This trial is the first that evaluated the effect of PRM on postoperative pain solely in patients treated with laparoscopic cholecystectomy, and the second to use the ventilator to perform PRM [3]. We found that a PRM significantly reduced the incidence of postoperative shoulder pain during the postoperative 48-h period. This is consistent with previous studies [4,5,6,7, 9, 15]. The NNT, to benefit from reduced shoulder pain incidence was 6, similar to NNT reported by Tsai et al. [7].
In studies investigating shoulder pain after laparoscopic cholecystectomy, the prevalence has been 36–80% (control populations) [20,21,22,23,24]. In this study, 64.3% of the control population suffered from shoulder pain, 44.7% in the PRM group. There seems to be a positive correlation between volume of sub-diaphragmatic gas and intensity in shoulder pain [11,12,13,14,15, 25]. Recent studies found that PRM efficiently evacuate sub-diaphragmatic gas [13,14,15, 25].
Incidence of wound pain differed at two occasions, 4 and 24 h after surgery, in favor of the control group. Wound pain incidence did not differ between the groups when evaluating the entire 48-h postoperative period. Kiyak et al. found wound pain score being lower in the control group 6 h after surgery, and Davari-Tanha et al. reported lower incision site pain in the control group 24 h after surgery [25, 26]. Two studies by Tsai et al. and one study by Güngördük did not find any difference between groups regarding neither incidence nor intensity of wound pain [6, 7, 27]. The varying results, and lack of a connecting theory, leave us in doubt of a correlation. Ryu et al. evaluated the effect of PRM combined with saline instillation on postoperative pain in wounds and shoulders. Their results showed that the relative pain severity was differently perceived postoperatively. Wound pain was considered more intense than shoulder pain in the intervention group, while the control group perceived shoulder pain more intense than wound pain [14]. Possibly, not experiencing shoulder pain shifts the attention to other pain areas.

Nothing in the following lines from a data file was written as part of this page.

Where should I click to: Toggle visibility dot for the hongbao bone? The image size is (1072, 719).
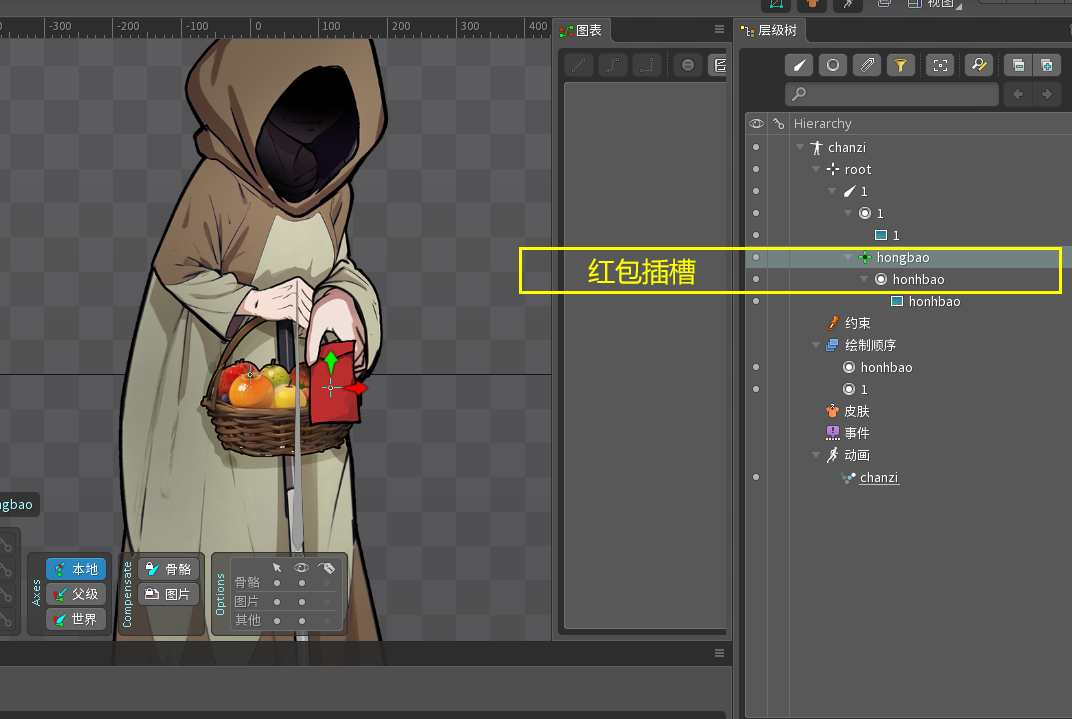point(756,257)
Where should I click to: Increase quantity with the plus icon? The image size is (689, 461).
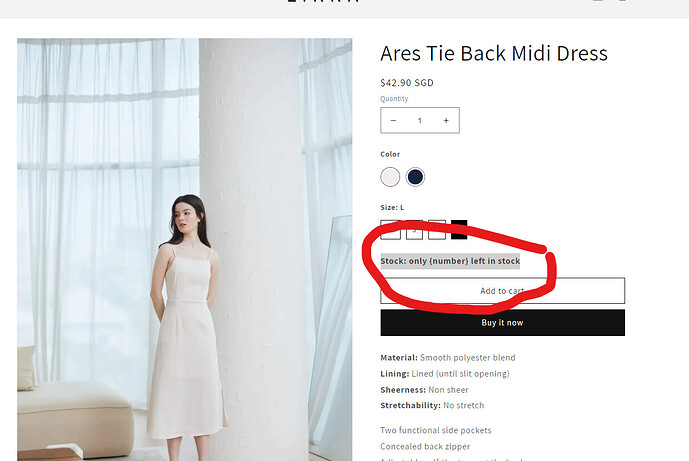click(x=446, y=120)
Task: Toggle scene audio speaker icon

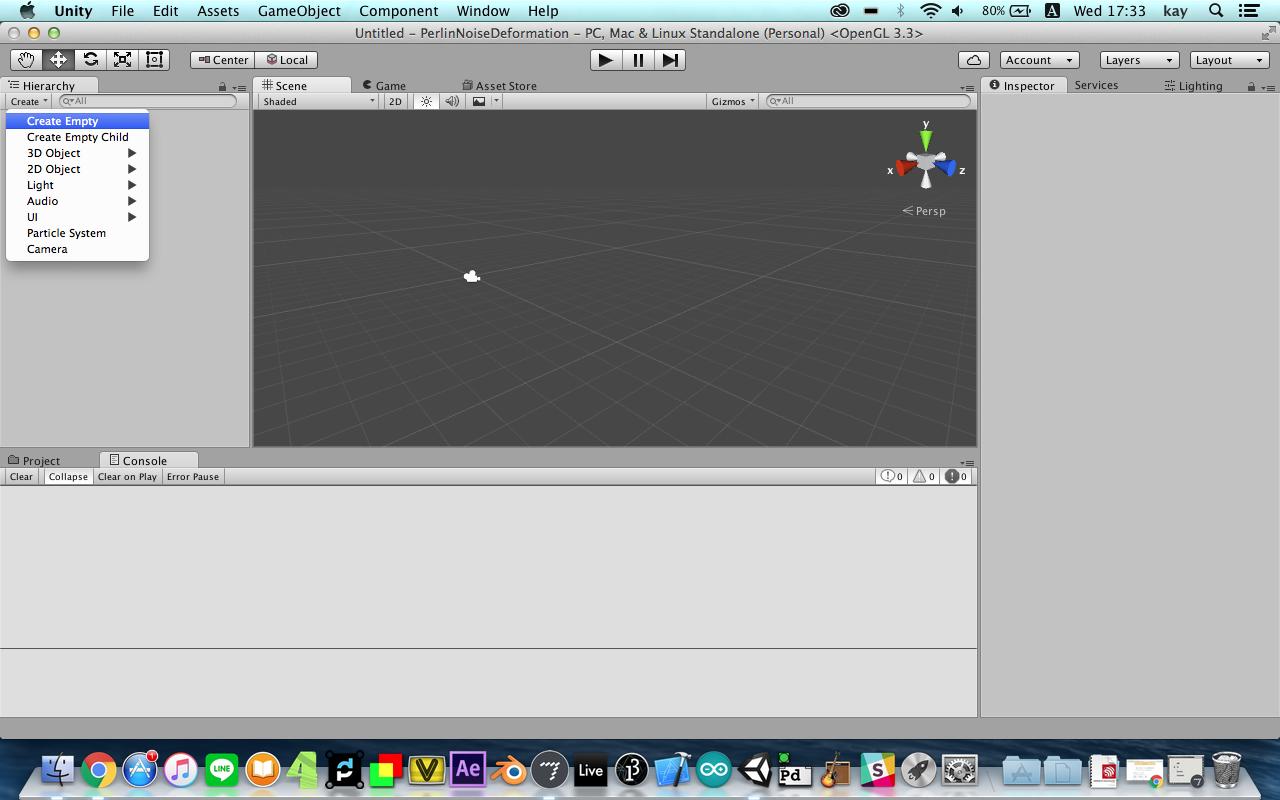Action: [452, 101]
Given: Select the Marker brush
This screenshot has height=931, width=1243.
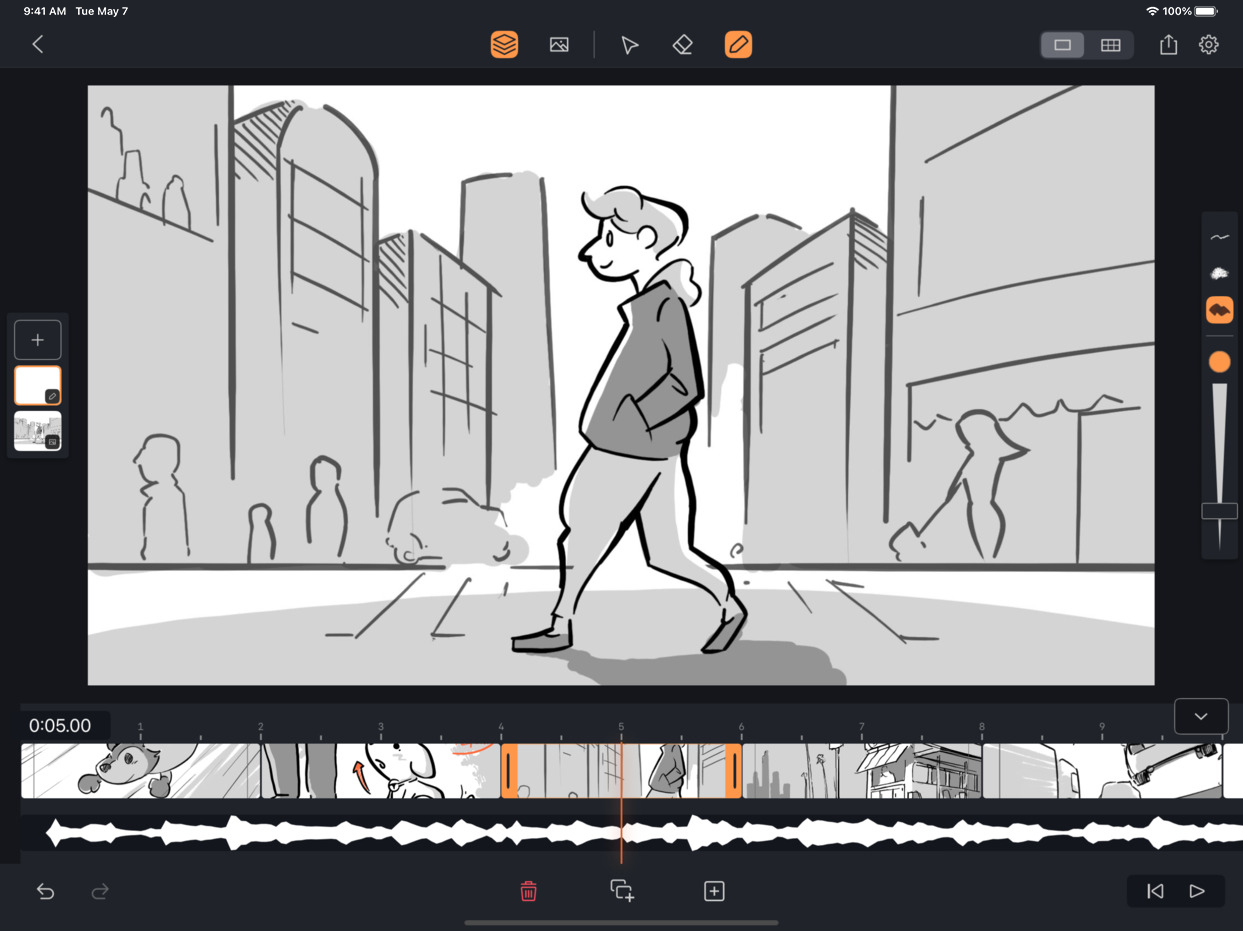Looking at the screenshot, I should coord(1220,310).
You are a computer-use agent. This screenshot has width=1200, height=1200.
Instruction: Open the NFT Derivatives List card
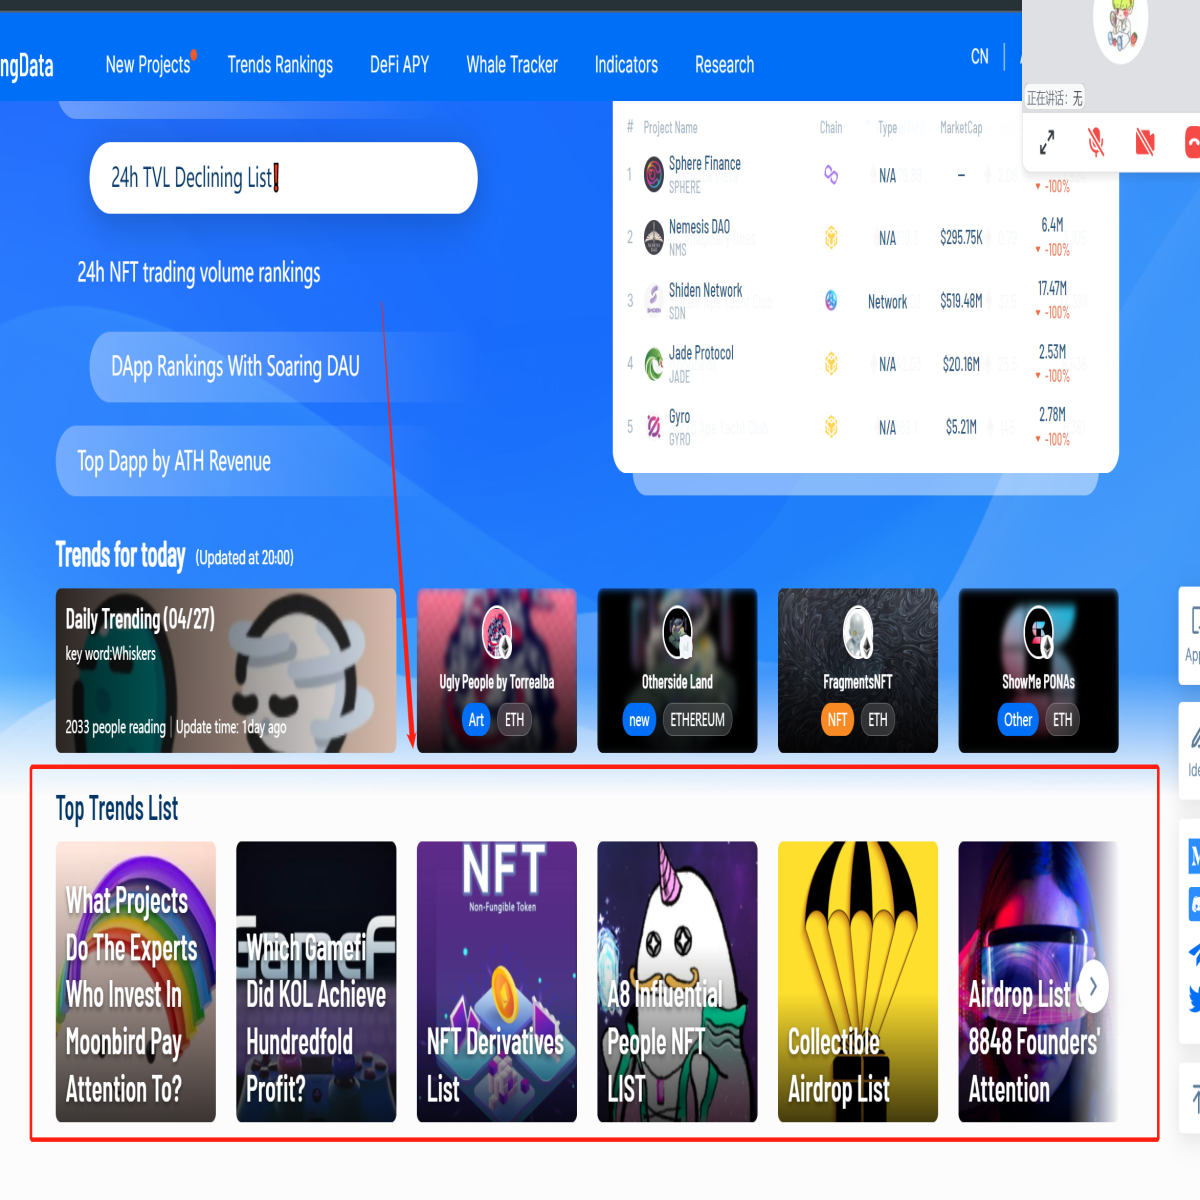(497, 982)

Postoperative pain was well controlled in both groups, the median NRS score being maximum 2 in the PRM group and 3 in the control group. No significant difference was found between the groups regarding intensity of overall pain, though there was a trend in favor of the PRM group. Two previous studies have analyzed overall pain, both reporting less pain in the PRM group [3, 8]. Our study design, with many members of the hospital staff involved, intending to detect differences of generalizable clinical relevance, means minor differences in the care might appear. Potentially, this could obscure the results and explain why no significant difference in overall pain was detected.
Incidence of PONV after laparoscopic cholecystectomy ranges from 53 to 72% [28]. Despite routine PONV prophylaxis, PONV was frequent, affecting 70.4% in the control group, compared to 51.3% in the PRM group. The reduction in the PRM group was significant, and the NNT to benefit from this reduction was 6 patients overall. The two previous studies analyzing PRM in patients undergoing laparoscopic cholecystectomy (among others) did not comment on postoperative nausea [8, 15]. Nausea intensity was generally low, though significantly lower in the PRM group. The PRM population was up on their feet earlier, and the requirement of antiemetics was lower, further supporting a lower intensity of nausea in this group.
Duration of surgery in the PRM group was a few minutes longer than in the control group. 10 of 11 prior studies indicate that PRM do not prolong surgery [3, 4, 6, 7, 9, 13, 14, 25,26,27]. A reason surgical duration was slightly longer in our PRM group could be that the operating team had varying experience of the maneuvre.
That participants were excluded after randomization, due to for example ERCPs, could have entailed imbalances in baseline characteristics. Though the participants appear similar, we do recognize this as a limitation in the study protocol.
The anesthetic management was not completely standardized. It did not differ significantly between the groups though. Induction analgesia was achieved using remifentanil or alfentanil, both having rapid onset of action and short terminal half-lives [29]. Alfentanils duration of activity is < 10–24 min after a single dose [29, 30]. Remifentanil, also used to maintain anesthesia, has a terminal elimination half-life of 6–12 min, independent of renal and hepatic function [29]. Nausea and vomiting are common adverse effects of the selected analgesic and hypnotic drugs. Minor differences in anesthetic treatment ought therefore not to have biased our results.